Transformation law/ corporate restructuring
Corporate restructuring requires systematical preparation. This applies with regard to restructurings according to the German Transformation Act (Umwandlungsgesetz), in particular for the merger of two companies, the change of the legal form of a company (e.g. in preparation of an anticipated inheritance or the sale of a company) as well as for the demerger. The legal advice and support relating to such restructurings comprise in particular
- the preparation of the necessary agreements between the involved companies
- the preparation of and the legal support for the adoption of the necessary resolutions with regard to the involved companies
- legal advice with regard to the fulfillment of reporting obligations
- legal advice with regard to a possibly necessary audit of the transaction.
However, other corporate restructurings (e.g. sale and transfer of assets as an „asset deal“, contribution of assets as contribution in kind, accrual in case of an exit of a partner of a partnership, split of a partnership) require competent legal implementation as well.
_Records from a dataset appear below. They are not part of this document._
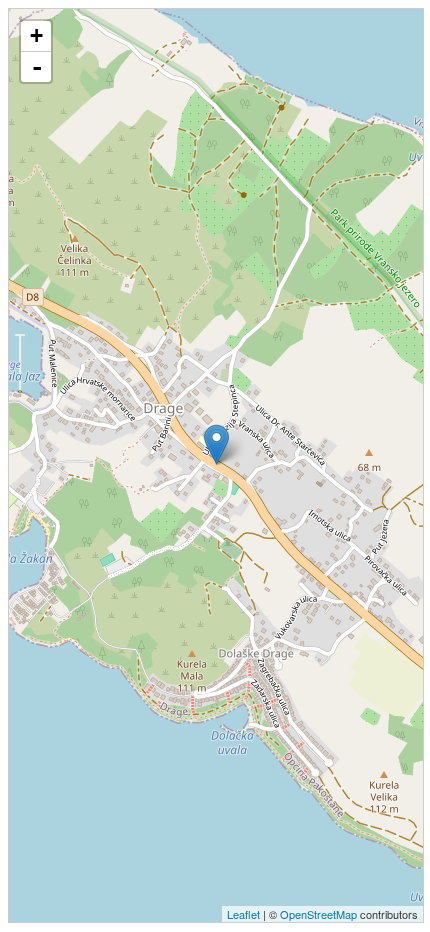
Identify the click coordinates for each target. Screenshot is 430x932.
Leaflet (243, 914)
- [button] (37, 67)
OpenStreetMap (318, 914)
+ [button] (36, 35)
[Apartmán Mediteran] (216, 444)
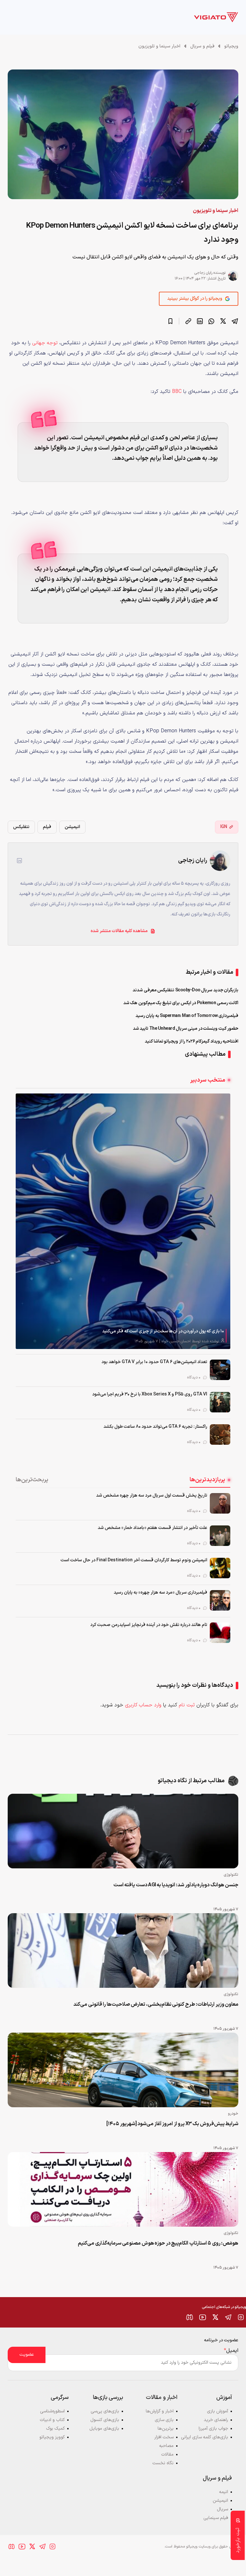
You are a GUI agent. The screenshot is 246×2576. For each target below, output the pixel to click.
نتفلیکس (21, 827)
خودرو (233, 2114)
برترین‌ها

Law on corporate groups/ enterprise agreements
Within a corporate group, enterprise agreements are often entered into, above all domination and profit transfer agreements. Competent legal advice is regularly necessary for the drafting of the enterprise agreement as well as in connection with a necessary legal review of such agreement, the preparation of necessary approving resolutions of the involved companies as well as the implementation until the registration in the commercial register. However, need for legal consulting services also exists in case of the planned entering into other enterprise agreements such as the entering into business leasing agreements or agreements for the use and operations of businesses.
Joint Venture Agreements/ Cooperation Agreements
In case that a joint venture agreement for establishing a joint venture or a cooperation agreement between independent companies shall be entered into for the purpose of realizing a joint project, the preparation and negotiation of individually adapted contractual provisions under consideration of existing risks is of specific significance.
Company crisis and restructuring
In case of a company crisis, need for legal advisory services often exists not only with regard to immediate measures such as possibilities to increase the equity (e.g. by means of a so-called capital cut), letters of comfort or subordination agreements.
Relevant are in particular also the liability risks during a company crisis, e.g. in case of a limited liability company for the managing director and the shareholders of the limited liability company. Insofar, the evaluation of a shareholder loan is often of particular interest.
Corporate succession/ asset succession
Planned structuring of an asset succession requires the optimization of various legal options for structuring, in particular those of corporate law, law of inheritance and tax law. Therefore, need for legal advisory services often exist not only with regard to the preparation of individually adapted articles of association of a company, but – among others - also with regard to estate law related planning and usufruct rights.
Likewise applies to the planning of a family-internal enterprise succession (possibly under consideration of an investor supposed to accede in the future).